**Directions:**
1 > Do these statements agree with the chronic pain article below? Answer each with yes or no and quote the text's deciding words exactly. (a) The Washington State University study examined national health survey results from almost 90,000 Americans. (b) The researchers defined chronic pain as lasting at least six months. (c) Most patients reporting chronic discomfort said medication can take away their pain completely.
2 > Could you proceed with the chronic pain article below, picking up right after its final sentence?

**Text segment:**

--

Who’s In Pain In America? (Answer: A Lot Of Us)

This article, originally entitled “Chronic pain a hurdle for many, especially women, seniors, obese,” appeared in The San Francisco Chronicle on Nov. 12, 2014.

Americans take 80 percent of the painkillers used in the world, though only 28 per cent of respondents in a recent survey said drugs completely kill their pain. (Photo: Thomas Levinson / The Chronicle)
Americans take 80 percent of the painkillers used in the world, though only 28 per cent of respondents in a recent survey said drugs completely kill their pain. (Photo: Thomas Levinson / The Chronicle)

Nearly 1 in 5 U.S. adults reports living with chronic pain, and the rates are even higher for women, seniors and those who are obese.

These are the findings of a new Washington State University study that examined national health survey results of almost 90,000 Americans.

The researchers defined chronic pain as constant or frequent and lasting at least three months.

A little less than half of patients with arthritis, kidney failure or heart disease said they had chronic pain.

Nearly 60 percent of patients with emphysema-related pain said they did, and roughly a third of migraine suffers and those with cancer-related pain said it was chronic.

Chronic pain was also frequent among adults who reported depression, those with physical disabilities, and those who had been hospitalized one or more times in the previous year.

Although neck and lower back pain are among the most common reasons adults visit the doctor, only 49 percent and 42 percent of these patients, respectively, classified their pain as chronic.

Researchers, who published their study in the Journal of Pain, found more than two-thirds of patients who reported chronic discomfort said it was “constantly present,” and only 28 percent said “medication can take away my pain completely.”

--

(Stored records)
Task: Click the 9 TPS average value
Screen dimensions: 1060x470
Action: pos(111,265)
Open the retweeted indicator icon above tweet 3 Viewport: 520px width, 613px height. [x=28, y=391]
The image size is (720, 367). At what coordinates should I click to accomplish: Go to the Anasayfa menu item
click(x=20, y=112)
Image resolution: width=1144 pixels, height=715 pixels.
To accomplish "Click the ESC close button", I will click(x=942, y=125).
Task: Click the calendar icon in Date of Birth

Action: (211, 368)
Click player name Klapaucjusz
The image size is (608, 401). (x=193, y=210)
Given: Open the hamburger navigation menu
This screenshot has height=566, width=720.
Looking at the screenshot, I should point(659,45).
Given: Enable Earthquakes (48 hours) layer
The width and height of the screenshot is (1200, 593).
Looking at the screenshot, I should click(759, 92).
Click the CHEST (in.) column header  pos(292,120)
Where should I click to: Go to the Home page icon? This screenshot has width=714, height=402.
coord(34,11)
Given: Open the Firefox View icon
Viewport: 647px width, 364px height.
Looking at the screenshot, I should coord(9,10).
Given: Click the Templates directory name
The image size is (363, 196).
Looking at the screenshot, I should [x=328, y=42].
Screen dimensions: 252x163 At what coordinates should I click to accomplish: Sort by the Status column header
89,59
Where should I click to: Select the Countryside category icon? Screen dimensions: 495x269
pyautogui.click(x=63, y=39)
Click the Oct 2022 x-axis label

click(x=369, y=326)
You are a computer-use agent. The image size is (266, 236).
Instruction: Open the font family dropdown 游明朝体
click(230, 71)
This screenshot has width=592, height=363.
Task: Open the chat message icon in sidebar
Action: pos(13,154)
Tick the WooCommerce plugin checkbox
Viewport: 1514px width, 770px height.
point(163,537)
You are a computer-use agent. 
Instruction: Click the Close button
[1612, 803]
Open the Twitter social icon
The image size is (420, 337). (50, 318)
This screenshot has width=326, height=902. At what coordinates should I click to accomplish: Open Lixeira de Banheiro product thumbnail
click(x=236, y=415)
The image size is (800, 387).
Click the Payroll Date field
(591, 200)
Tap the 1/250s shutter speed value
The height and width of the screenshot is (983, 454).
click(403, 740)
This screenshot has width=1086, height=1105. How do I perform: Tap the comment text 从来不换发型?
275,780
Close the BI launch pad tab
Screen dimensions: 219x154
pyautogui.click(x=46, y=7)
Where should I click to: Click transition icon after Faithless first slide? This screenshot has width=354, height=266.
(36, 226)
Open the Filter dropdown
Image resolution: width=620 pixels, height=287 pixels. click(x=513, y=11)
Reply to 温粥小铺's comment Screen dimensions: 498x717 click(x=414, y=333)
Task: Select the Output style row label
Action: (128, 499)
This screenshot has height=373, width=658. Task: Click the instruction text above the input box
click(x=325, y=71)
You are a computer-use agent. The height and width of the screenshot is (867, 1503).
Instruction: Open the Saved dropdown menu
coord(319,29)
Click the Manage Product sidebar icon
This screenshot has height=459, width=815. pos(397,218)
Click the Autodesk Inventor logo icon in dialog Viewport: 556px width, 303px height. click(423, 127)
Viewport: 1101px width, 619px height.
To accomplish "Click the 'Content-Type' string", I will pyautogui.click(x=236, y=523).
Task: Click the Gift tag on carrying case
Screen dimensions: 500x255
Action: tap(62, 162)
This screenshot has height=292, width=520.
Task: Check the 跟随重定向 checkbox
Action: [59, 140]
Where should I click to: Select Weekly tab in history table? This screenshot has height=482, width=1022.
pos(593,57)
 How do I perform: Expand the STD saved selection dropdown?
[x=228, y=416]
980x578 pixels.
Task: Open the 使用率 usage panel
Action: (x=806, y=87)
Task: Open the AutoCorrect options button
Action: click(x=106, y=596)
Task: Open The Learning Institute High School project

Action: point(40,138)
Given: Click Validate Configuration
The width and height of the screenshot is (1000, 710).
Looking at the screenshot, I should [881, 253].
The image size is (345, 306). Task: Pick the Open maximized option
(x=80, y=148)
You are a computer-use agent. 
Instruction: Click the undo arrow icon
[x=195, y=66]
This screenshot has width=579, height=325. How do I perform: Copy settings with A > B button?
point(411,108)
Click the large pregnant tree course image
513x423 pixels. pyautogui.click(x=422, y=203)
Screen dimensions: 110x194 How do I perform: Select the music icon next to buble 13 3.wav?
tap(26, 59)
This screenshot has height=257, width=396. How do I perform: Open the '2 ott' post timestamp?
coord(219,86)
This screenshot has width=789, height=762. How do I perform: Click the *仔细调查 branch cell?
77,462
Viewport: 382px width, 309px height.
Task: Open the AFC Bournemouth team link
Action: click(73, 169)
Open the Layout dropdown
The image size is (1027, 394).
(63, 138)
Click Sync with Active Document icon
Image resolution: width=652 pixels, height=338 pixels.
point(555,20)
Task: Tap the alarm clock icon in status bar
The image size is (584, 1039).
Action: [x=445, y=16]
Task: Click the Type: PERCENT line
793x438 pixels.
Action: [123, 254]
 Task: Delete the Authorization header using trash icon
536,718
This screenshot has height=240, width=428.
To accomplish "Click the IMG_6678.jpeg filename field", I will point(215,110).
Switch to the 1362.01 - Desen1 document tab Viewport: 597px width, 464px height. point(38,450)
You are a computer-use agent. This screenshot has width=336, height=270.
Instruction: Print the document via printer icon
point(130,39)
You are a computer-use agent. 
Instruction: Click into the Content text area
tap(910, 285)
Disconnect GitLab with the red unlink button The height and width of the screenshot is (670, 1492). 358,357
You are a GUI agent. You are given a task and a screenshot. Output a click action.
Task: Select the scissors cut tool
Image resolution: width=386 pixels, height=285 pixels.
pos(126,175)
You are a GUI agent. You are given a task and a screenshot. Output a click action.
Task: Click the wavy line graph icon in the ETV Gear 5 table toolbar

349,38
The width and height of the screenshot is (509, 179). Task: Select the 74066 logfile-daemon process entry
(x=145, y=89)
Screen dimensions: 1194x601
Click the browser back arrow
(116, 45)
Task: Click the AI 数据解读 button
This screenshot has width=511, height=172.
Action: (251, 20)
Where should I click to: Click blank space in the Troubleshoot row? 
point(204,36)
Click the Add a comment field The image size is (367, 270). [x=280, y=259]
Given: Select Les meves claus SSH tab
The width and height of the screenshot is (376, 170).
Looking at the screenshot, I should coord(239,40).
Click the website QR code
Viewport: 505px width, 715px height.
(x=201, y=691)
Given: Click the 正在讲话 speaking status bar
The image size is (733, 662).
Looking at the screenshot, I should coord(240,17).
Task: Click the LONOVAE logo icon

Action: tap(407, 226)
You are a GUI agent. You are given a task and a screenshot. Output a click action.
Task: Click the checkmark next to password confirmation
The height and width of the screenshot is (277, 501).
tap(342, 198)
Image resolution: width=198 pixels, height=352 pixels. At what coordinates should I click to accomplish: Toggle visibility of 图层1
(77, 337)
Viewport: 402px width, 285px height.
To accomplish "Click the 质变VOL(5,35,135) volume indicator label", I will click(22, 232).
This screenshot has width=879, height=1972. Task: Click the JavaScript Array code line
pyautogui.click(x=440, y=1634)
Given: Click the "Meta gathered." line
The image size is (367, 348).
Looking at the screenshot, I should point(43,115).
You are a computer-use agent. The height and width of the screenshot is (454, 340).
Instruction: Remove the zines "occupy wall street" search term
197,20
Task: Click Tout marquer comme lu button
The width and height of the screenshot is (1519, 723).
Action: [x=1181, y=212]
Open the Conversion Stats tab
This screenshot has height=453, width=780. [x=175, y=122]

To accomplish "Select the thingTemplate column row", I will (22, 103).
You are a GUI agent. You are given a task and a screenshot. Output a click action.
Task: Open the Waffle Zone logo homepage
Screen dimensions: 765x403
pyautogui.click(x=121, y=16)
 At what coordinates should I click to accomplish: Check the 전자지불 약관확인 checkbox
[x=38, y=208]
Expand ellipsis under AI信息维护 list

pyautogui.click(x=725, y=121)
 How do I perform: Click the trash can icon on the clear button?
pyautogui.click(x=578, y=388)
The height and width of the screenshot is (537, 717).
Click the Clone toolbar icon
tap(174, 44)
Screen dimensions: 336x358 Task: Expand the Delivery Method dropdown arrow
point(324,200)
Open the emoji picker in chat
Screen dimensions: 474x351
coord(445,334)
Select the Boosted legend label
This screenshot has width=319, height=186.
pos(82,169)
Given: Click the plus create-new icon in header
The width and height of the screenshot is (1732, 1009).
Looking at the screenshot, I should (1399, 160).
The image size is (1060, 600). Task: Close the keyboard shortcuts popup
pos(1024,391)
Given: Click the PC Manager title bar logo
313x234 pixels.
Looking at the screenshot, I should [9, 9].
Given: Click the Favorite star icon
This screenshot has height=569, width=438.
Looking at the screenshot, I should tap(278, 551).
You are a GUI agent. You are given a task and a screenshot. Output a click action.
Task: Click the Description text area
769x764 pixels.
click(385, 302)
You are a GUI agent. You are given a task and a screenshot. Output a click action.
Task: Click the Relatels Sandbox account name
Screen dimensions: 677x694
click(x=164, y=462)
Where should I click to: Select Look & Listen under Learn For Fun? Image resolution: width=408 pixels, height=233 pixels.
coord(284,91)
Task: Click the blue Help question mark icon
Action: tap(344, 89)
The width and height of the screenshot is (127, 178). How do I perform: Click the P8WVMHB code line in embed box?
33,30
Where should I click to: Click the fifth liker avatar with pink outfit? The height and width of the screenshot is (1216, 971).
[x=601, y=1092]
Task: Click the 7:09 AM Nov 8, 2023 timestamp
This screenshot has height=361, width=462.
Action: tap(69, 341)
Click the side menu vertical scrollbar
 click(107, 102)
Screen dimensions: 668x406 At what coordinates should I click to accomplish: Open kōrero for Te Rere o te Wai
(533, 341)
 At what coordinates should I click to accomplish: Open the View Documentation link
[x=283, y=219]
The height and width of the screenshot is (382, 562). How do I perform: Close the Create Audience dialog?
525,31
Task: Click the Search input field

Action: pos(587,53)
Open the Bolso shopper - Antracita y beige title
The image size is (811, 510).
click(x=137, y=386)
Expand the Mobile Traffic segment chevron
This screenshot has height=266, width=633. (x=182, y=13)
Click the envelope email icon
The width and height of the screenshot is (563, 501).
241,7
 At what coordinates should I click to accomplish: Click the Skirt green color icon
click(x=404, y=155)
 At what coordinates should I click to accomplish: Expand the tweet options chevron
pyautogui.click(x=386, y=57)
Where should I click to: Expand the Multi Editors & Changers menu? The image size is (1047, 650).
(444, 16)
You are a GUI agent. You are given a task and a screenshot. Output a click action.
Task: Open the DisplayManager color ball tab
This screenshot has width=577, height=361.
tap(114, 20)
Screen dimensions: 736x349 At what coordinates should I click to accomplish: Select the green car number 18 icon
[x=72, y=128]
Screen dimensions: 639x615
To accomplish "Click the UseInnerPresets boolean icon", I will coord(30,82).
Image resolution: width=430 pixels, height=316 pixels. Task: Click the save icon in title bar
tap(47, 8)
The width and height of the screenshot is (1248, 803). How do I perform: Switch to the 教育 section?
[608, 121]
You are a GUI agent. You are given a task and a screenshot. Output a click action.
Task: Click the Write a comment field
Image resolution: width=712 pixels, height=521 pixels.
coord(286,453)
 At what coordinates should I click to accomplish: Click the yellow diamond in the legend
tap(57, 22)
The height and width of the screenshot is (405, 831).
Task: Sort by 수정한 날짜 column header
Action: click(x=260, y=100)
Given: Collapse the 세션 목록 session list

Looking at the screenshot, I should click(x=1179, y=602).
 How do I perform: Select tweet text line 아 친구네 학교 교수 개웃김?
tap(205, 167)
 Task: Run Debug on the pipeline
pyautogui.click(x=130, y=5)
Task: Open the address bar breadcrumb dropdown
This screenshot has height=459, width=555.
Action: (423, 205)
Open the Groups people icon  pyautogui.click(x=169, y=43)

--

**Results by task:**
1 >
(a) Yes: "examined national health survey results of almost 90,000 Americans."
(b) No: "lasting at least three months."
(c) No: "only 28 percent said “medication can take away my pain completely.”"

2 >
Other studies show that Americans lead the world in use of painkillers, such as Vicodin.

Here are the numbers:

19% —  The percentage of American adults who report having chronic pain, defined as constant or frequent pain that persists at least three months. This equates to 39 million people.

29.6%  —  The percentage of Americans ages 60 to 69 who said they have chronic pain, making this the age group most likely to be in discomfort. About 8 percent of those 18 to 29 years old live with chronic pain, and the rate rises with age until dropping slightly after age 69.

21.6%  —  The percentage of women who said they had chronic pain, compared with 16.2 percent of men.

25.3%  — The percentage of people whose body mass index classified them as obese who reported chronic pain. The rate was 18.2 percent for people labeled overweight and 14.6 for those of healthy weight.

80% — The percentage of the narcotic painkillers used in the world that are taken by Americans, according to a 2011 report from the IMS Institute for Healthcare Informatics, a market research group. Americans take 99 percent of the world’s hydrocodone, the painkilling ingredient in Vicodin.